INPUT DATA
■ ■ ■ ■ ■ ■ ■
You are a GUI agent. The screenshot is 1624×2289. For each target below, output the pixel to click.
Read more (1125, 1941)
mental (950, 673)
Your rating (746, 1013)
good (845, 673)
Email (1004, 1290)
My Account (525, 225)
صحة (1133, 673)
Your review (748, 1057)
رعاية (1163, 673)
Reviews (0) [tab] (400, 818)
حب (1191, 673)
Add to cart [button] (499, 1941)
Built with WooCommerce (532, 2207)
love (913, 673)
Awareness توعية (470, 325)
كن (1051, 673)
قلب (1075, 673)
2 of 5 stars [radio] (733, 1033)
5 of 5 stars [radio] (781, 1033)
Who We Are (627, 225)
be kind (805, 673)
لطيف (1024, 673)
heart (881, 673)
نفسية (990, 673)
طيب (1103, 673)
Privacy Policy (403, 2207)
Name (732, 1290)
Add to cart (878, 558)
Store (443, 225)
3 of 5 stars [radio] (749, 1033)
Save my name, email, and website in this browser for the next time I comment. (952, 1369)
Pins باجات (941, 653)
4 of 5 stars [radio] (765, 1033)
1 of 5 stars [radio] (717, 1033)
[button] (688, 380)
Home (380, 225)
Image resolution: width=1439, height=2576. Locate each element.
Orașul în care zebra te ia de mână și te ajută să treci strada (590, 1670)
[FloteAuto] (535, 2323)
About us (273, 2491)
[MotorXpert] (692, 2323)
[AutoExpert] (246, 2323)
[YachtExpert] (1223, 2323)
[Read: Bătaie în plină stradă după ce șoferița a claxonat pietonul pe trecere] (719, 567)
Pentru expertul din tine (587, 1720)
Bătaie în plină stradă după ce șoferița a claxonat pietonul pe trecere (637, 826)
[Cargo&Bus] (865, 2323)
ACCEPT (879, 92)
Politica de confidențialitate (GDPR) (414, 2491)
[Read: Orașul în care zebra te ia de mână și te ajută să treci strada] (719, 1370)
■ ■ ■ ■ ■ ■ ■
HOW TO COMPLETE THIS TASK
All records above must be printed again, exactly.

ANSWER SPACE
You are a GUI agent. The screenshot is 1624×2289. For each target below, output the pixel to click.
Read more (1125, 1941)
mental (950, 673)
Your rating (746, 1013)
good (845, 673)
Email (1004, 1290)
My Account (525, 225)
صحة (1133, 673)
Your review (748, 1057)
رعاية (1163, 673)
Reviews (0) [tab] (400, 818)
حب (1191, 673)
Add to cart [button] (499, 1941)
Built with WooCommerce (532, 2207)
love (913, 673)
Awareness توعية (470, 325)
كن (1051, 673)
قلب (1075, 673)
2 of 5 stars [radio] (733, 1033)
5 of 5 stars [radio] (781, 1033)
Who We Are (627, 225)
be kind (805, 673)
لطيف (1024, 673)
heart (881, 673)
نفسية (990, 673)
طيب (1103, 673)
Privacy Policy (403, 2207)
Name (732, 1290)
Add to cart (878, 558)
Store (443, 225)
3 of 5 stars [radio] (749, 1033)
Save my name, email, and website in this browser for the next time I comment. (952, 1369)
Pins باجات (941, 653)
4 of 5 stars [radio] (765, 1033)
1 of 5 stars [radio] (717, 1033)
[button] (688, 380)
Home (380, 225)
Image resolution: width=1439, height=2576. Locate each element.
Orașul în care zebra te ia de mână și te ajută să treci strada (590, 1670)
[FloteAuto] (535, 2323)
About us (273, 2491)
[MotorXpert] (692, 2323)
[AutoExpert] (246, 2323)
[YachtExpert] (1223, 2323)
[Read: Bătaie în plină stradă după ce șoferița a claxonat pietonul pe trecere] (719, 567)
Pentru expertul din tine (587, 1720)
Bătaie în plină stradă după ce șoferița a claxonat pietonul pe trecere (637, 826)
[Cargo&Bus] (865, 2323)
ACCEPT (879, 92)
Politica de confidențialitate (GDPR) (414, 2491)
[Read: Orașul în care zebra te ia de mână și te ajută să treci strada] (719, 1370)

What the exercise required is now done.